The other major benefit of having a governance strategy in place is establishing a shared vocabulary. This usually takes the form of an additional set of standards that simply catalogs what the official naming conventions are for different metrics and data types. The best way to gather the requirements for this is through collaborative team meetings with your stakeholders that help you understand how they think about and refer to their departments’ key information. With this resource created, you’ll be certain that everyone in the organization is referring to things the same way and will have a transformation standard when you take in new data or results found through data discovery efforts.
Combining the Silos
Prior to starting their progress toward an iterative data warehouse, our client had been very fragmented. Each of their departments worked in its own bubble, focused on its day-to-day tasks and questions with no thought of the whole organization.
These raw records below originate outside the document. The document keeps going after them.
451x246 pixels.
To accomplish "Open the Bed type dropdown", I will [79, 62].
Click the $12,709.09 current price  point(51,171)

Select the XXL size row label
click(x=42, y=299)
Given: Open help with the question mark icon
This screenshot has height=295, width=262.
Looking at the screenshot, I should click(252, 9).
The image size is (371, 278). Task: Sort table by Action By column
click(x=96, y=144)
None of them knew how the others measured success or failure, which meant they weren’t aware of how much they shared in common in terms of the underlying data they needed.
As the Information Systems team started uncovering the details of the data sources identified in the roadmap, they started realizing all the places where those sources could have an impact across many of the functional areas in the company. This led to more brainstorming sessions and interviews with stakeholders to hear how they discussed their data priorities and find common ground across the different groups. This built up a single authoritative set of definitions and metrics terms that could be relied on no matter where they went in the organization.
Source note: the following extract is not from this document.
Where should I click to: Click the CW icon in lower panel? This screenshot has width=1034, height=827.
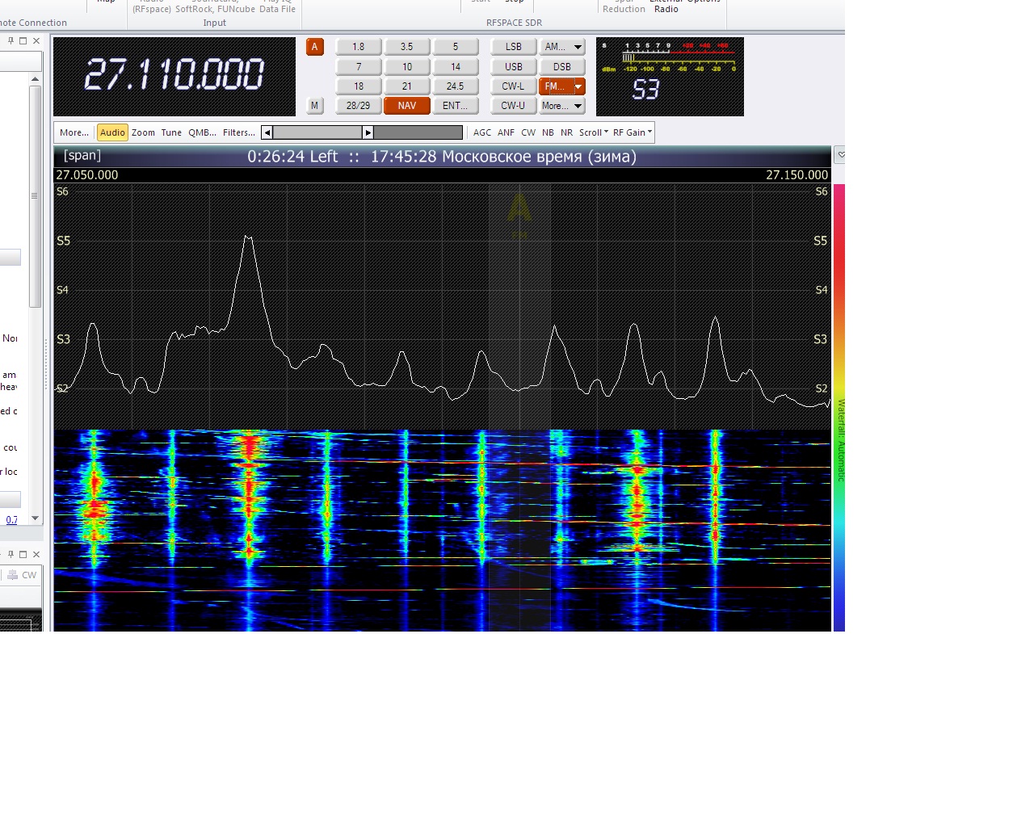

Conclusion: Building on the Iterative Data Warehouse
I hope the points outlined here and the insights from our client’s perspective have helped you get a picture of how an iterative data warehouse begins taking hold in an organization and providing value continuously over time. The other important thing to remember is that it’s only the first step. With a system like this in place, you can build out more sophisticated analytics practices like data discovery and data science, enabling ad hoc business answers and accurate predictions around your key metrics. In fact, the client we’ve been discussing here already started piloting initiatives like these shortly after their first data cycles were completed.
It’s true that implementing an enterprise data warehouse all at once competes with the practicalities of daily business and delays results. This doesn’t mean, however, that you should stop focusing on the value of a centralized data resource connected to an enterprise BI platform. These structures have stuck around for a reason; we just need to change how we think about them to match the modern analytics landscape and move in a more flexible direction.